● TASK TO COMPLETE: What lines in this listing contain the string "extra"? Report each one by copying it.

● LISTED RECORDS:
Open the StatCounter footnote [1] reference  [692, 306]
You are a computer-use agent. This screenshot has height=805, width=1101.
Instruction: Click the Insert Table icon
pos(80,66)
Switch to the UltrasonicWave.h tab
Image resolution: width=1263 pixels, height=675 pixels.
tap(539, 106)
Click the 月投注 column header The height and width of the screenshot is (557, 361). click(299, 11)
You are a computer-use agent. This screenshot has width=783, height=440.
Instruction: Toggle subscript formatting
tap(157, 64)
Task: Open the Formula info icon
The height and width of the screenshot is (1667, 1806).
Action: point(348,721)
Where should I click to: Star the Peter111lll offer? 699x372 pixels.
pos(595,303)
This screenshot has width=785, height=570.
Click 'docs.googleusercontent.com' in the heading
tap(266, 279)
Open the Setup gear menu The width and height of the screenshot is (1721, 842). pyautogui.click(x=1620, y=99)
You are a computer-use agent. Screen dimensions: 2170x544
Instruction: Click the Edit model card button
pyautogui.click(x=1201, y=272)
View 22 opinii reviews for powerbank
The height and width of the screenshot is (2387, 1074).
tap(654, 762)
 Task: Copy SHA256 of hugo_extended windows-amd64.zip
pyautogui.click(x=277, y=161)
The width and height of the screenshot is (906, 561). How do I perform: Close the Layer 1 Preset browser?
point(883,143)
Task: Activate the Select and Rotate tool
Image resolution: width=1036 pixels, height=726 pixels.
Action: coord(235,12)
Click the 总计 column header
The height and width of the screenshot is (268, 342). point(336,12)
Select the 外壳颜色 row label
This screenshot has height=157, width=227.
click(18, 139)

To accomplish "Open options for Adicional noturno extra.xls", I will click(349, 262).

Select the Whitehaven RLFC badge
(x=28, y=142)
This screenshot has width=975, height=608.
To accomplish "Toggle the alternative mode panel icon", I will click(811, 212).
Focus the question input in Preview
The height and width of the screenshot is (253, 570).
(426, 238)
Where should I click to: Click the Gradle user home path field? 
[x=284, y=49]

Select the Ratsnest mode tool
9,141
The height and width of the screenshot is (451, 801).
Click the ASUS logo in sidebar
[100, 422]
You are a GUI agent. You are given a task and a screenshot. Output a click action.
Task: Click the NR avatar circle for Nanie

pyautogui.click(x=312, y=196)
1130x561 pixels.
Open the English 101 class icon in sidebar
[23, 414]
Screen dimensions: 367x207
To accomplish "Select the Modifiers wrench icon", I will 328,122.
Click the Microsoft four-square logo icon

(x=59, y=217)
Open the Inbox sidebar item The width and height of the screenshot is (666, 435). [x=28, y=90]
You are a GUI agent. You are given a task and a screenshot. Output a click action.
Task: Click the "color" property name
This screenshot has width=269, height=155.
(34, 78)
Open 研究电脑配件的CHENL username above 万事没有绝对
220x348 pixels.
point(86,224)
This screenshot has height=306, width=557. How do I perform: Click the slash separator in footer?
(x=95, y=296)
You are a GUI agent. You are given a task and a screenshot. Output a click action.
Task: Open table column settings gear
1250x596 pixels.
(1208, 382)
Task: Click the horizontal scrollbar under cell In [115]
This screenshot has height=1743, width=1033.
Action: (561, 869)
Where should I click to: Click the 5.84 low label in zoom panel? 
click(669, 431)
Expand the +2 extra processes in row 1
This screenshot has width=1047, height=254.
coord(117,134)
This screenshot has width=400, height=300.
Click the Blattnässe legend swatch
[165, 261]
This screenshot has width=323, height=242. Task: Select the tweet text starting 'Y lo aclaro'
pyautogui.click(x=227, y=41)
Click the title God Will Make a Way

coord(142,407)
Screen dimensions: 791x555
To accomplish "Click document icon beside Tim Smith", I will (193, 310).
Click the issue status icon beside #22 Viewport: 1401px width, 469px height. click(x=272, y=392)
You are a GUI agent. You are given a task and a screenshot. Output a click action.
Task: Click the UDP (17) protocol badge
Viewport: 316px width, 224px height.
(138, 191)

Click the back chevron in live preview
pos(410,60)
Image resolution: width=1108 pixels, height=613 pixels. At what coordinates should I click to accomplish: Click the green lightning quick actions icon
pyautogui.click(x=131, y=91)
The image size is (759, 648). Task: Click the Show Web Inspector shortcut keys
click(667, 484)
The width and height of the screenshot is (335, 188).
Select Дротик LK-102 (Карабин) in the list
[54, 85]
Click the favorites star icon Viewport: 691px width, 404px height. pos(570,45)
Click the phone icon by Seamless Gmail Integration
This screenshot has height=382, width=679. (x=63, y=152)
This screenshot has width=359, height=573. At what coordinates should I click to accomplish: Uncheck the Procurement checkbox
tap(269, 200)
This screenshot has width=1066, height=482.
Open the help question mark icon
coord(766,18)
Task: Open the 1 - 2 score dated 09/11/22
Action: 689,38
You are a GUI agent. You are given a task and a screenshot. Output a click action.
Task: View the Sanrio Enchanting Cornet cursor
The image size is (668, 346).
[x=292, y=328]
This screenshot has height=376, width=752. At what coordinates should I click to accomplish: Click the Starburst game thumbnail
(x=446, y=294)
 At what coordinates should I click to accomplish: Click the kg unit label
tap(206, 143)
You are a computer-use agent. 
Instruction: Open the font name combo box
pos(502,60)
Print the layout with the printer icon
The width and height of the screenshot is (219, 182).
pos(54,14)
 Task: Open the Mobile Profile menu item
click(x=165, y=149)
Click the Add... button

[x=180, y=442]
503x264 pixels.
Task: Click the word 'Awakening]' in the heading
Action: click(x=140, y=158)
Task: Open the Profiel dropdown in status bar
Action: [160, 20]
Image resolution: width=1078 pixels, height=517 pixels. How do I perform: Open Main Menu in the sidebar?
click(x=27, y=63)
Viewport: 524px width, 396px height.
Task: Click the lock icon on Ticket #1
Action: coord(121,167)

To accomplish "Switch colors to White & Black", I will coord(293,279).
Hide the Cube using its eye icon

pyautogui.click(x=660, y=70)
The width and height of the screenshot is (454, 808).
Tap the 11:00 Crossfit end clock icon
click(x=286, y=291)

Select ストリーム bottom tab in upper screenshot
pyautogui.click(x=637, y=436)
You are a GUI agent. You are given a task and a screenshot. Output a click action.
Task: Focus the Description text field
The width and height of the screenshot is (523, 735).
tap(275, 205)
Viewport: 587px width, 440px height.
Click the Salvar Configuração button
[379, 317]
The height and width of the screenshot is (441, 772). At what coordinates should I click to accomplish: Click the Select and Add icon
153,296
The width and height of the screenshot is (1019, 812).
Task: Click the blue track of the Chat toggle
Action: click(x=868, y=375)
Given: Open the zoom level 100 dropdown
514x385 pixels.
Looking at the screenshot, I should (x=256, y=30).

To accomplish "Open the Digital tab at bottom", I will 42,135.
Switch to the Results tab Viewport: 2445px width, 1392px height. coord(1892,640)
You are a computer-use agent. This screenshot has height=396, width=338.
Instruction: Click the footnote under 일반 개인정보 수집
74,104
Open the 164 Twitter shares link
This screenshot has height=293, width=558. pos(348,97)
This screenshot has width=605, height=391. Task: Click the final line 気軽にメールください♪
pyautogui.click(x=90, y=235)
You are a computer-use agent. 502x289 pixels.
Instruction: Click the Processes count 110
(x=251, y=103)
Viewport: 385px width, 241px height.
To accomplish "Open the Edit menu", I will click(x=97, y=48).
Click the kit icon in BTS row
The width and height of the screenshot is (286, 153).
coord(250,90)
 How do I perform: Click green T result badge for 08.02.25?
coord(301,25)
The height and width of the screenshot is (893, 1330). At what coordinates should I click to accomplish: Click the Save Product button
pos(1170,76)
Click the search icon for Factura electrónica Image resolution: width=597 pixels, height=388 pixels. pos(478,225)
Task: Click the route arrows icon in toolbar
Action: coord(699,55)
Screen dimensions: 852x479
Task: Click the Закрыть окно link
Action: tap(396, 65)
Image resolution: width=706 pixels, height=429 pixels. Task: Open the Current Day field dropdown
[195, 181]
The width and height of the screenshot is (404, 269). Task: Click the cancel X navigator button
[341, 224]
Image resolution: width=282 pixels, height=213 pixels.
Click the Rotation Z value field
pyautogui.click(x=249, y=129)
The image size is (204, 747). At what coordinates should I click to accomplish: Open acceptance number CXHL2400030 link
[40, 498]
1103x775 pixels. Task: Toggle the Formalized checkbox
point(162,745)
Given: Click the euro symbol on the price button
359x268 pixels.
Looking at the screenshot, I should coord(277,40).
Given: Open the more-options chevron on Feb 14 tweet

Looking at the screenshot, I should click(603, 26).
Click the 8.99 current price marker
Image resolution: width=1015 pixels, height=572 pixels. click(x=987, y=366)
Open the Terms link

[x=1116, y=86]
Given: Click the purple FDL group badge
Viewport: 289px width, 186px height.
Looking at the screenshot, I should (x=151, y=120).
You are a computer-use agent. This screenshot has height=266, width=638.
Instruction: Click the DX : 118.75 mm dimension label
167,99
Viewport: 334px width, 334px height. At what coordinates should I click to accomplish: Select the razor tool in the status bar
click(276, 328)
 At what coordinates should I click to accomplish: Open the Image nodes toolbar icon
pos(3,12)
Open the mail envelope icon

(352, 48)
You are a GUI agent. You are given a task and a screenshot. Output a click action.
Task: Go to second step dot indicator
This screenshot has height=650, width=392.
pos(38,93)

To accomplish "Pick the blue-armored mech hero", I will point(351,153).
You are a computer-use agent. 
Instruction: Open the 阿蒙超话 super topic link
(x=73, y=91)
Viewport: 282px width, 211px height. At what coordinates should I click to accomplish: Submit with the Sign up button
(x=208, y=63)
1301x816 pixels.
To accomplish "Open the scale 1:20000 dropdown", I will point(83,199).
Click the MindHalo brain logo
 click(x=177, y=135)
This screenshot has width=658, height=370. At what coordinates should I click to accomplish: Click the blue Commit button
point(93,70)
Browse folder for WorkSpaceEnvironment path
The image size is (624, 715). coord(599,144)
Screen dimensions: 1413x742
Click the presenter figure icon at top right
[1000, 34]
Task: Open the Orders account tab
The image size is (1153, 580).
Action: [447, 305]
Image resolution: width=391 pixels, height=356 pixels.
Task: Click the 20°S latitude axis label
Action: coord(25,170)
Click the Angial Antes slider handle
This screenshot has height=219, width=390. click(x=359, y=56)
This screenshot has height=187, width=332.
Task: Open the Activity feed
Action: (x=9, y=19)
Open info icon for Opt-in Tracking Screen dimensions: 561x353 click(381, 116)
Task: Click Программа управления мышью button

● RESULT FOR THIS EXERCISE:
To accomplish "Open options for Adicional noturno extra.xls", I will click(349, 262).
Expand the +2 extra processes in row 1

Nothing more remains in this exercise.